2020: Night School (1981) The Fan (1981) Madhouse (1981)


  1. A note for Brennan: I am running late. Had a new law project start up, and for some reason chose this weekend to buy a house (admittedly, my girlfriend actually did most of that), but the big thing is one of my cats is sick and I've spent most of Halloween trying to figure out what's wrong with her, and so I haven't really even gotten this review into the shape I'd prefer. Still, the third one's forthcoming at some point in the near future.

  2. I've never quite been able to decide if this is a slasher dressed up as a "psychological thriller/adult drama" or the reverse. It's kinda a forerunner to those 90's thrillers that had the violence and gore of slashers (and the MPAA let get away with so much more) but actual name actors, an appreciable budget, and tried to appeal to a slightly older target audience, albeit with the same tawdry elements slashers used to get the teens.

    Best wishes to your kitty.

    1. Yeah, as close as it is to King of Comedy plotwise, it really does feel like a De Palma film without the directorial and narrative focus, or the twin senses of tragedy and playfulness. (I think Brennan disagrees with me on this, but Blow Out is basically the ultimate expression of the concept, "a slasher film for adults.")

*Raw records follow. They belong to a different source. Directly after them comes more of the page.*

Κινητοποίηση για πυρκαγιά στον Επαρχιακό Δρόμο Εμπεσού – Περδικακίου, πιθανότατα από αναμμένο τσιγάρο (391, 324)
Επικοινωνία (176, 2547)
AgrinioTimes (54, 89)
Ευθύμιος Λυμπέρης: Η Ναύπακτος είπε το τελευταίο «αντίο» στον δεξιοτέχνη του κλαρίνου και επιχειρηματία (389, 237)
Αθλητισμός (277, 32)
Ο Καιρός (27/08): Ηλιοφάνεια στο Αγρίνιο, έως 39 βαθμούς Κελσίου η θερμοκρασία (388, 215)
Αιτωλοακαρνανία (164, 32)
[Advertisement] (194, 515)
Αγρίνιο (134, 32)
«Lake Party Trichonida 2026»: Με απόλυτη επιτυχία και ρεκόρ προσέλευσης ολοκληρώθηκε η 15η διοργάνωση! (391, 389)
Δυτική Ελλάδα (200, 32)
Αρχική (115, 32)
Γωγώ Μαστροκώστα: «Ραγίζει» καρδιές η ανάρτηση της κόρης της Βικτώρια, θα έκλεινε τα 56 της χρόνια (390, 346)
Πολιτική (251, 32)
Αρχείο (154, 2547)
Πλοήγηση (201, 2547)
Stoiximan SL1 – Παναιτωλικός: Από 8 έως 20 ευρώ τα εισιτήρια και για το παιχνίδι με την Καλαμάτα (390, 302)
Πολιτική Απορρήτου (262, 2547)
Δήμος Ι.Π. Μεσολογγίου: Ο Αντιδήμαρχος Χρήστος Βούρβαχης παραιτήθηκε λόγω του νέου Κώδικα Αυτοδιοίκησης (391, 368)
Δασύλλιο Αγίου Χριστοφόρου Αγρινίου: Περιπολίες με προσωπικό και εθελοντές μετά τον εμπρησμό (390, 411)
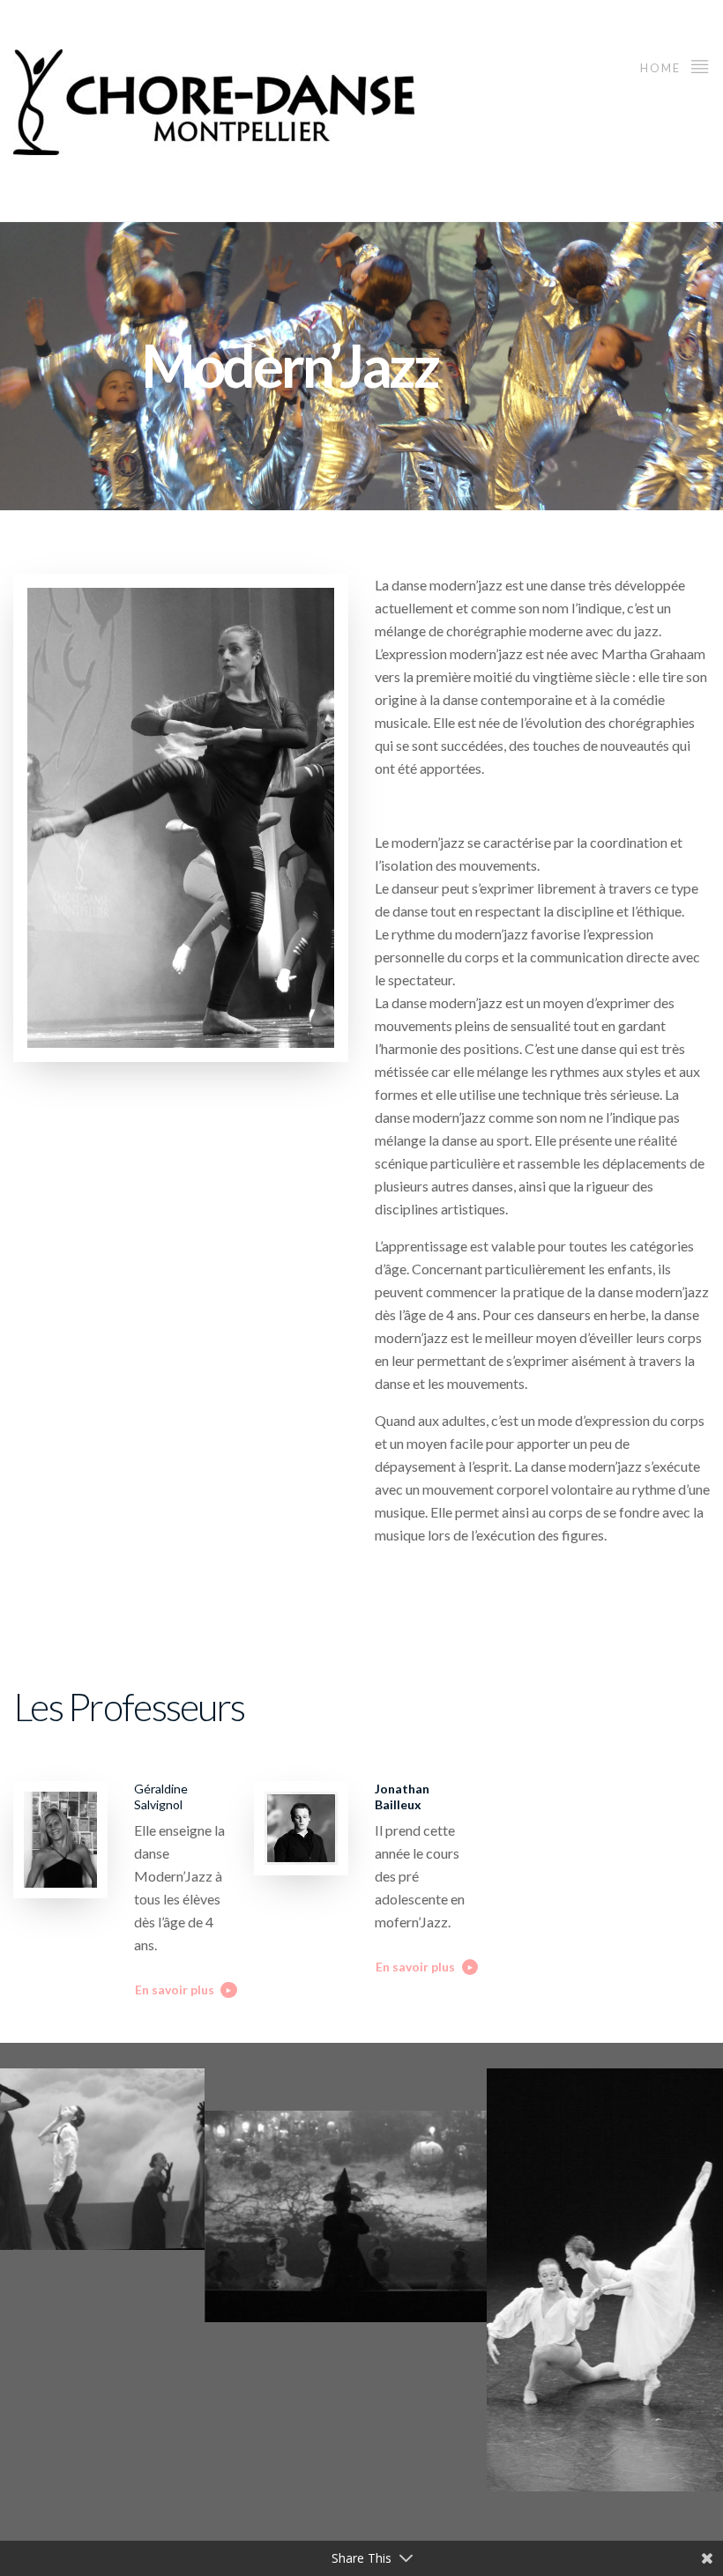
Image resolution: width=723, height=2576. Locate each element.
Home (662, 68)
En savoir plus (174, 1989)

      As for Kira, I appreciate that. She was much, much more ill than we thought or even suspected, and on doctor's advice we determined to end her life yesterday afternoon, and we miss her very much.

  3. Replies
    1. Thank you, Brian. She was a sweet thing, and not young but not very old. I guess I just expected more, or at least to see it coming.

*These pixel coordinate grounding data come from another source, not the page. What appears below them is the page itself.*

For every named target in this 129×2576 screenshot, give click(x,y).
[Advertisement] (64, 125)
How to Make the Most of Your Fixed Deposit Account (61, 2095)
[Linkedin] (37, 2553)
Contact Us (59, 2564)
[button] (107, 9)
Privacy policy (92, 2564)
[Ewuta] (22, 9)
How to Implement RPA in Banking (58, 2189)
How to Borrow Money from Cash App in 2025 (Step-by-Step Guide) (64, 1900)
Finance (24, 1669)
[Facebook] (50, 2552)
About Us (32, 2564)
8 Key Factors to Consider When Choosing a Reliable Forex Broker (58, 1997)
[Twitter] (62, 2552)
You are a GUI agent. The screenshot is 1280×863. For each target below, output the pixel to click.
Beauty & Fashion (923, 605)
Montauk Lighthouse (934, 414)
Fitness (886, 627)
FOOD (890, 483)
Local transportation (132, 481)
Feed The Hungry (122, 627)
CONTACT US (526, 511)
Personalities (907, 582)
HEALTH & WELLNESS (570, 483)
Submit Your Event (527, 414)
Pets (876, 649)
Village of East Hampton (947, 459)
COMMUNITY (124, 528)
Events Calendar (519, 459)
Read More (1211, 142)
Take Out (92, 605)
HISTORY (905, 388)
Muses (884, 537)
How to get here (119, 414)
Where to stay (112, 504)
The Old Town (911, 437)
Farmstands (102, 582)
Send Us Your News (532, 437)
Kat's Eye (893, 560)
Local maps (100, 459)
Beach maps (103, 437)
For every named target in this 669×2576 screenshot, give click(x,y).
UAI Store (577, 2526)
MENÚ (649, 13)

  4. But the bench shot is so PRETTY, Hunter! Style over substance, or has Tim taught you nothing?
    And I high key love the musical numbers in this movie and I love even more how little right they have to be here. Fun fact: in the book The Fan is based on, the musical is titled “And So I Bit Him.”
    re Kira: much love to you and yours. I’m terribly sorry to hear that. I hope the new house is treating you right though

    1. Thank you, Brennan.

      If it were a dreamier piece of cinema, I'd let the benches go. As it stands, I want to go to the New York Bench Exhibit.

  5. One other note: I think it must say something about society and fanatical behavior that there are two movies called The Fan, that have no actual connection, but are both about an obsessed psycho threatening and tormenting a star of some sort.

    1. Yeah, it's never "the fan manages to make contact with their idol in a responsible way, they become buds."